Reciprocal relationship between detectability and observability in a non-uniform setting

Building on the recent notion of non-uniform complete observability, and on the fact that this property ensures non-uniform exponential detectability, this paper establishes the converse implication under suitable additional assumptions. Specifically, we investigate conditions under which non-uniform exponential detectability guarantees non-uniform complete observability. Our approach is based on a refined analysis of the associated output feedback systems and on the preservation of non-uniform observability properties under such feedback transformations. These results extend the classical equivalence between observability and detectability beyond the uniform framework and provide new tools for the qualitative analysis of time-varying control systems.

💡 Research Summary

The paper investigates the reciprocal relationship between detectability and observability for linear time‑varying systems in a non‑uniform setting. Classical control theory, rooted in Kalman’s work, establishes that for uniformly time‑varying systems the notions of complete observability and complete controllability are equivalent to the positivity of the observability and controllability Gramians over a fixed interval length σ. Moreover, the uniform Kalman condition—an exponential bound on the state transition matrix—guarantees uniform bounded growth and underpins the equivalence between the uniform versions of these properties.

The authors first review these uniform concepts and then move to the non‑uniform framework, where the transition matrix may grow or decay at rates that depend on time. They introduce two key generalizations: (i) non‑uniform bounded growth, expressed as ‖Φ_A(t,τ)‖ ≤ K₀ e^{η|τ|} e^{a|t−τ|}, and (ii) a non‑uniform Kalman condition, requiring the existence of ν > 0 and a function α belonging to the class B₂ such that ‖Φ_A(t,τ)‖ ≤ e^{ντ} α(|t−τ|). These relax the uniform requirement of a single constant bound and allow the system’s dynamics to be “non‑uniformly stable” or “non‑uniformly unstable” in a controlled manner.

Building on these definitions, the paper defines non‑uniform complete controllability (NUCC) and non‑uniform complete observability (NUCO). Unlike the uniform case, the Gramians are allowed to be scaled by time‑dependent exponential factors e^{±μt} and by positive functions α_i(σ), β_i(σ) that depend on the interval length σ. This scaling captures the fact that the energy needed to steer or observe the system may increase or decrease with time.

The central contribution is a set of “pseudo‑equivalence” results showing that, under suitable additional hypotheses, non‑uniform exponential detectability (NUED) implies NUCO. Detectability means that any unobservable mode of the plant decays exponentially, albeit with a time‑varying rate. The authors consider an output‑feedback law u = K(t) y and analyze the closed‑loop system. By exploiting the structure of the feedback, they prove that the closed‑loop transition matrix inherits the non‑uniform Kalman bound, and the resulting observability Gramian retains a positive lower bound after appropriate scaling. Consequently, the closed‑loop system satisfies the definition of NUCO.

A crucial technical tool is the use of the adjoint system (˙x = −Aᵀ(t)x − Cᵀ(t)u) and the dual system (˙x = Aᵀ(−t)x + Cᵀ(−t)u). The authors establish precise identities linking the controllability Gramians of these dual systems to the observability Gramians of the original system. By showing that the non‑uniform Kalman condition holds simultaneously for the primal and dual systems, they guarantee that both the controllability and observability Gramians possess the required time‑dependent bounds. This duality argument mirrors the classical Kalman duality but is carefully adapted to the non‑uniform context.

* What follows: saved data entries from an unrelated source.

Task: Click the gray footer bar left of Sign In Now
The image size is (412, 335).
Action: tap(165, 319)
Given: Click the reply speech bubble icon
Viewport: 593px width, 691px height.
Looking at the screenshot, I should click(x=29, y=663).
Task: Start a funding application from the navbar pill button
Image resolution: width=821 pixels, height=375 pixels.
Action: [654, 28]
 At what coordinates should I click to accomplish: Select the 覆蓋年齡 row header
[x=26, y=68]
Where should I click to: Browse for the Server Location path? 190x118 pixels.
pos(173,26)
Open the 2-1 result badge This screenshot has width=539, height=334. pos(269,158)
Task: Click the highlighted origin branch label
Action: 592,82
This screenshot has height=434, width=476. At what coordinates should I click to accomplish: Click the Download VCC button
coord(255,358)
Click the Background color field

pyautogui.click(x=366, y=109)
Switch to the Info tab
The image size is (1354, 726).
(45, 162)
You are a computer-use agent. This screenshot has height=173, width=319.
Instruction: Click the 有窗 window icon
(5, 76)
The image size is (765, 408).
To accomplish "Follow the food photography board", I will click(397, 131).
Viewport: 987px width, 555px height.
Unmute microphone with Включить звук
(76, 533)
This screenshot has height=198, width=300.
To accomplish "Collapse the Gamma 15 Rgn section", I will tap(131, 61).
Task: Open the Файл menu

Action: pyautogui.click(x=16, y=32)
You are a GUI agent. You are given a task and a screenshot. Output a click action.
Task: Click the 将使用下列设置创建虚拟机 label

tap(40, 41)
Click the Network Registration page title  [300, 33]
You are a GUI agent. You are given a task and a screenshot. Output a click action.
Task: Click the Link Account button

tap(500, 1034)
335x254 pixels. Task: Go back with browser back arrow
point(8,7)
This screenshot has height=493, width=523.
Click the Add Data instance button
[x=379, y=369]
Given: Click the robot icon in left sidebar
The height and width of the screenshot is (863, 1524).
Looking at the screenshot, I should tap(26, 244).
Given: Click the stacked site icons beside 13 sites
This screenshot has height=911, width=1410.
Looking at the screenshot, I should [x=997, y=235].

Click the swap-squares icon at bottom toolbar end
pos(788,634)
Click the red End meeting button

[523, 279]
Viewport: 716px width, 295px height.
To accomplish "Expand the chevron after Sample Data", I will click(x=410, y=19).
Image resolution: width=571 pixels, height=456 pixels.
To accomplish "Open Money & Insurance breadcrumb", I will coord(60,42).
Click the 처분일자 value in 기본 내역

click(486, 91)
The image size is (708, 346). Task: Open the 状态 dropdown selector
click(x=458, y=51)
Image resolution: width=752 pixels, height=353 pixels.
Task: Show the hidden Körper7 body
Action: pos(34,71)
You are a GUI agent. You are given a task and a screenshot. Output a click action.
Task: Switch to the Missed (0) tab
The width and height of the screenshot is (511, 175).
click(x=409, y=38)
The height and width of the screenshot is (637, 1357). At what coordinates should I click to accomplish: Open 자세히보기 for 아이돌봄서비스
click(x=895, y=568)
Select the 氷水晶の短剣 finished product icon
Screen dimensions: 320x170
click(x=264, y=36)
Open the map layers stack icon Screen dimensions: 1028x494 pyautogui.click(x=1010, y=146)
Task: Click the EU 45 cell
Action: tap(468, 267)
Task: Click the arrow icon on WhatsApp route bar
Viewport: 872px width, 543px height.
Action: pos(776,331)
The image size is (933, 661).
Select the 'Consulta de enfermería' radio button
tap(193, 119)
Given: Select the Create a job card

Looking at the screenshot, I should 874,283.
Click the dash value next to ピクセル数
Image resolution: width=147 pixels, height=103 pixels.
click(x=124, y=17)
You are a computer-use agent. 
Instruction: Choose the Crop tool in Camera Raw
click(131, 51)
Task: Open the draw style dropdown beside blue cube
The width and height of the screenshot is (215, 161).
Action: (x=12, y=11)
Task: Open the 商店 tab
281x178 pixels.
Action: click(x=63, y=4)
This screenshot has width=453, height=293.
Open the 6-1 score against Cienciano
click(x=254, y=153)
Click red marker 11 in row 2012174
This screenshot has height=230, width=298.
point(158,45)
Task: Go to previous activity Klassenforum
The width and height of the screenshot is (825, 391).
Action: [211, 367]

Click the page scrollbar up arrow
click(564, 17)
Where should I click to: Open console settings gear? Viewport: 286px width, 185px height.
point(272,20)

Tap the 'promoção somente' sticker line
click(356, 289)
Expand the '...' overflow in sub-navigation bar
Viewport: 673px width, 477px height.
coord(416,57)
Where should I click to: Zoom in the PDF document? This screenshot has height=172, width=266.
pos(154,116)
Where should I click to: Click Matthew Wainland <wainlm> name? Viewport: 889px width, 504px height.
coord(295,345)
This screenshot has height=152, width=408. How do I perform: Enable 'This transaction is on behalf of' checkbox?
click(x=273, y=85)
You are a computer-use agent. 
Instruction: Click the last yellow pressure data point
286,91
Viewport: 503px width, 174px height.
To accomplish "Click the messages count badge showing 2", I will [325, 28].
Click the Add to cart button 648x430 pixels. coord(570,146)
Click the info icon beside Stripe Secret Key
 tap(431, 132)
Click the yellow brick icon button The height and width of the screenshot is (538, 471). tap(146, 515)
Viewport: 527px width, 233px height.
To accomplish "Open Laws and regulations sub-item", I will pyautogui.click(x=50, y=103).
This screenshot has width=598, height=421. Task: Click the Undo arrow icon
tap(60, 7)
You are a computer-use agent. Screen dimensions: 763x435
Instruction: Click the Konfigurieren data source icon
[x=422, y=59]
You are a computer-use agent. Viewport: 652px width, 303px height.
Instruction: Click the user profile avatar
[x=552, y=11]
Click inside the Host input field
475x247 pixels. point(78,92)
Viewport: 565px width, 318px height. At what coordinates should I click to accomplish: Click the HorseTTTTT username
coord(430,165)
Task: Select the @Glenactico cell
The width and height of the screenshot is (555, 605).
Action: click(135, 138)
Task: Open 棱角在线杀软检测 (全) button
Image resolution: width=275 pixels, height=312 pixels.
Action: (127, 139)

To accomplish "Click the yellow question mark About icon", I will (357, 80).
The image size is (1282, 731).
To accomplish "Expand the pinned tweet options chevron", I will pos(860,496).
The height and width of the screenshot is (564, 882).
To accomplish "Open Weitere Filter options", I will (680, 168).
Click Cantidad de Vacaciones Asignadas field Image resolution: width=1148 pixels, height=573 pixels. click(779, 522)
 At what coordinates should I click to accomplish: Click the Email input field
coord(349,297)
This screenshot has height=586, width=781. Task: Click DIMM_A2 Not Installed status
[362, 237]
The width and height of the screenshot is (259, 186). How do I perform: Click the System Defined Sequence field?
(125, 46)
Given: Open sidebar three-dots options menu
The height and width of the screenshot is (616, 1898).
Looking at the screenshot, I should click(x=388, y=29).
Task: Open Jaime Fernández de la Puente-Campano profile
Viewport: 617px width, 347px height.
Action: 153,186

In the final section, the paper presents the dual result for controllability: non‑uniform exponential stabilizability, together with the non‑uniform Kalman condition, yields NUCC. The proof follows the same pattern as the observability side, using state‑feedback instead of output‑feedback and invoking the duality between stabilizability and detectability.

Overall, the work extends the classical equivalence between observability and detectability beyond the uniform framework. It provides a rigorous foundation for analyzing and designing observers and controllers for systems whose dynamics exhibit time‑dependent growth or decay rates—situations common in many engineering applications such as adaptive robotics, power‑grid dynamics, and biological networks. By establishing that detectability and observability are essentially interchangeable under the non‑uniform assumptions, the paper opens the door to new synthesis techniques that can exploit whichever property is easier to verify in a given application.